§ Work request
Look through the listing below, find every line with the string "coordinates", and copy it.

-------

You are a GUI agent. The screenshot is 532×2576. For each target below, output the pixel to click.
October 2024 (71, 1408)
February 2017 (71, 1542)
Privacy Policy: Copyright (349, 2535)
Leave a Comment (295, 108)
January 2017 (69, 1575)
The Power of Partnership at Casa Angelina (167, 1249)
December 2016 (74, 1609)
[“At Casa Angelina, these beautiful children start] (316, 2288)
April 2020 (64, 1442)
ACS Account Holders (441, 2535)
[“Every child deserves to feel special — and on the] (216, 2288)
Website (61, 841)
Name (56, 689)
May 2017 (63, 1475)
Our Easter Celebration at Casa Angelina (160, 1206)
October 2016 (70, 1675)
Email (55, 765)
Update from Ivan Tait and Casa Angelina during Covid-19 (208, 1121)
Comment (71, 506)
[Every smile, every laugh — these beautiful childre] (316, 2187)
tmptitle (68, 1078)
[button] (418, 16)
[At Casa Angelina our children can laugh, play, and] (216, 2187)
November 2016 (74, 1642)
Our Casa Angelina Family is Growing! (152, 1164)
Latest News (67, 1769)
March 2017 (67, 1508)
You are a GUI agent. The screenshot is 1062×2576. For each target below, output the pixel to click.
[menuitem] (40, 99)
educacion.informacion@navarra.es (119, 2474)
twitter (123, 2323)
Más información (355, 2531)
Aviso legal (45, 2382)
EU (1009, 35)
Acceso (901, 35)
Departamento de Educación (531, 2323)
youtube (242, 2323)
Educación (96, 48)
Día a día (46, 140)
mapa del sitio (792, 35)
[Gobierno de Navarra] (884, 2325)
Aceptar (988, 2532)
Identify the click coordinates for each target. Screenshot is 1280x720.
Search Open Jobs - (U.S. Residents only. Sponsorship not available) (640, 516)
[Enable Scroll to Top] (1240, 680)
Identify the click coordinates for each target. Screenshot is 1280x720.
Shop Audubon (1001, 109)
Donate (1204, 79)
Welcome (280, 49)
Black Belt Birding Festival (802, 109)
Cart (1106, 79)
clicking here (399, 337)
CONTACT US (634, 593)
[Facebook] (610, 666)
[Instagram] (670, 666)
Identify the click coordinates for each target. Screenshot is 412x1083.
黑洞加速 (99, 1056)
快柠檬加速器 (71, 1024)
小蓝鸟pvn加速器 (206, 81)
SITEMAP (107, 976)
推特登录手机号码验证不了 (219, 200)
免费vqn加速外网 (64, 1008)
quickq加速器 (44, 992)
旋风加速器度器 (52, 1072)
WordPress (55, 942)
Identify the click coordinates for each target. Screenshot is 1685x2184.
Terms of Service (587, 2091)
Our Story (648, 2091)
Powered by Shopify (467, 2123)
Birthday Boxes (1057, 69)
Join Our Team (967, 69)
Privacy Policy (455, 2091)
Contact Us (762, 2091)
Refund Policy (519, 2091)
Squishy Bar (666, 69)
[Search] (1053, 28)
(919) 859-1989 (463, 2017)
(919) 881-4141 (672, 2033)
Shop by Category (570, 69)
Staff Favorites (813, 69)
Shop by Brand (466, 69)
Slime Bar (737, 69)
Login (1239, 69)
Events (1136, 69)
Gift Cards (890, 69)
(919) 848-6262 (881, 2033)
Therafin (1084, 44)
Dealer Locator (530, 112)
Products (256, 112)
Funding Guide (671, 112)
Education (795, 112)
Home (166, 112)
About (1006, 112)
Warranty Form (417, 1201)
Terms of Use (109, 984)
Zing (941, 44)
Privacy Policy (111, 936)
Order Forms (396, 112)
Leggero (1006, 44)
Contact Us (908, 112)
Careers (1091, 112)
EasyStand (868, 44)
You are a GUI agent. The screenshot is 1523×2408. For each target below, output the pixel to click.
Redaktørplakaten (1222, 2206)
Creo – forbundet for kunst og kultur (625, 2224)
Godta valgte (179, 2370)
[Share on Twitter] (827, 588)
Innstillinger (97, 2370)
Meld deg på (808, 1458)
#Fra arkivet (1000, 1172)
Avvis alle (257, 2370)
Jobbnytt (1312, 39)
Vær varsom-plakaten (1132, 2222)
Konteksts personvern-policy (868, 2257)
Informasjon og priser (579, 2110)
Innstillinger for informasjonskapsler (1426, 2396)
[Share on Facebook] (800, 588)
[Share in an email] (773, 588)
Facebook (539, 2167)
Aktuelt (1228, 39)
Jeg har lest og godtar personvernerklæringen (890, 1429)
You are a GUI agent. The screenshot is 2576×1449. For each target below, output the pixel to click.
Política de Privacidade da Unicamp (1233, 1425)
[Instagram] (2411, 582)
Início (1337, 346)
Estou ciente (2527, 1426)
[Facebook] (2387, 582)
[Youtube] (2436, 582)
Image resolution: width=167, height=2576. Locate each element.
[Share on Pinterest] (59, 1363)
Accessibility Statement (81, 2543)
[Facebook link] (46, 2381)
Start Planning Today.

-------

§ Finished task
Identify the click coordinates for each target. Screenshot is 1280x720.
Identify the click coordinates for each target. Screenshot is 1280x720.
Identify the click coordinates for each target. Screenshot is 412x1083.
Identify the click coordinates for each target. Screenshot is 1685x2184.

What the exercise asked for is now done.